Capítulo 8

Cuando llegué a mi casa, casi a tientas, noté un gran ajetreo en el patio; se oía ruido de estribos; alguien ensillaba unos caballos y Osmón, ebrio, haciendo encabritarse a su corcel, gritaba a voz en grito:

—¡Hace tiempo que debíamos haber echado del aíl a ese perro vagabundo, a ese bastardo! ¡Qué vergüenza para todos! ¡Cómo lo pille lo dejo en el sitio, aunque luego vaya a la cárcel! ¡No consentiré que un golfo cualquiera se lleve a nuestras mujeres! ¡A caballo, muchachos, que no se nos escape! Le atraparemos en la estación.
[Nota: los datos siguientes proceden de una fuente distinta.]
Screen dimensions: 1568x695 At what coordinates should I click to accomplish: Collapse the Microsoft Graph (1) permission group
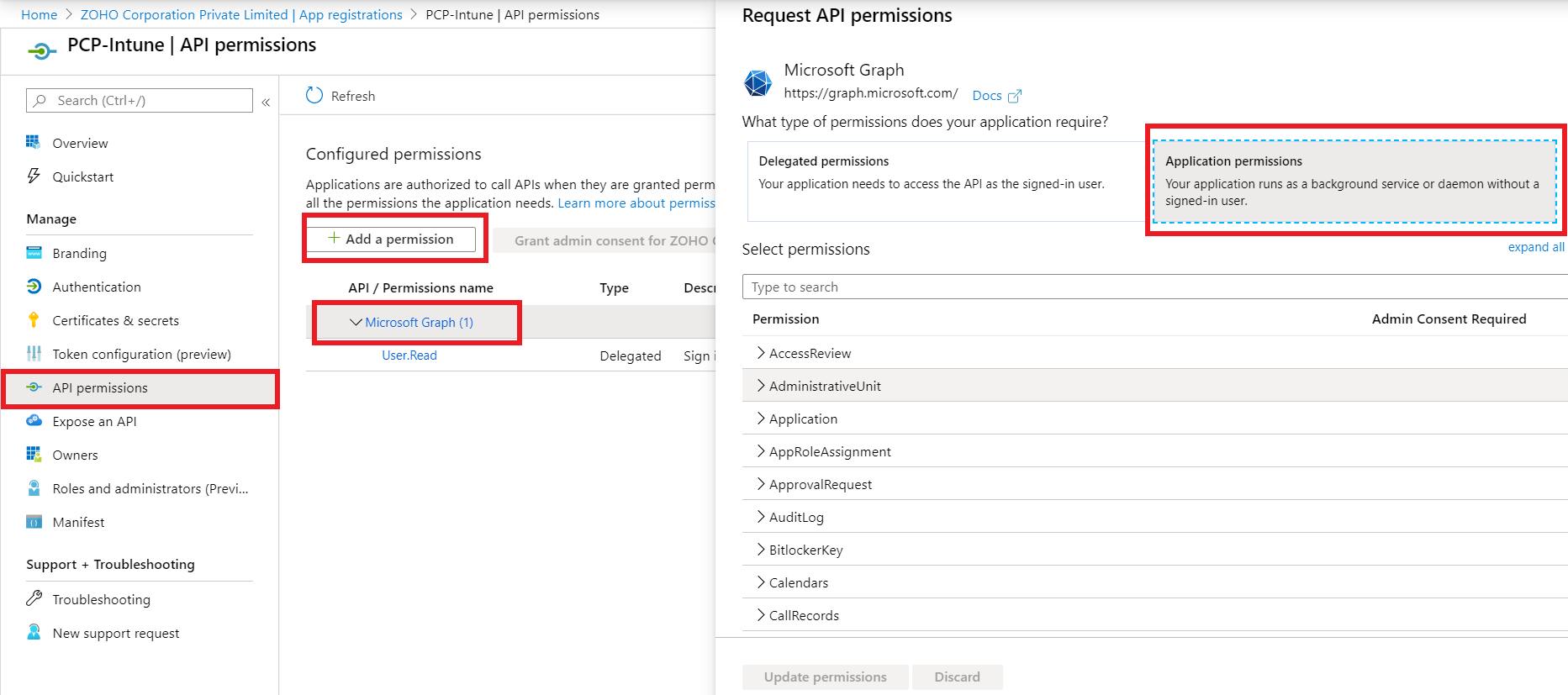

Yo me quedé sobrecogido. ¿Adónde irían? Pero en cuanto me convencí de que cogían el camino principal de la estación y no el del apeadero, me deslicé inadvertidamente en casa y me acosté, tapándome cabeza y todo con la pelliza de mi padre para que nadie viese mis lágrimas.

¡Cuánto se habló de aquello en el aíl! Las mujeres condenaban todas a Yamila:

—¡Valiente estúpida! ¿A quién se le ocurre abandonar una familia como ésa, pisotear así su propia felicidad…?

—¡Seguro que no tiene ni qué llevarse a la boca! Ese vagabundo sin techo ni cobijo, ese mendigo no tiene más que lo que lleva puesto. Algún día le pesará pero ya será tarde.

—¡Eso, eso! ¿No es un buen marido Sadik? ¿No es un hombre trabajador? ¡El primer yiguit del aíl!

—Pues, ¿y la suegra? Dios no les da a todas una suegra como ella. A ver, ¿dónde hay otra igual? Se ha buscado su perdición, la muy tonta, y nada más…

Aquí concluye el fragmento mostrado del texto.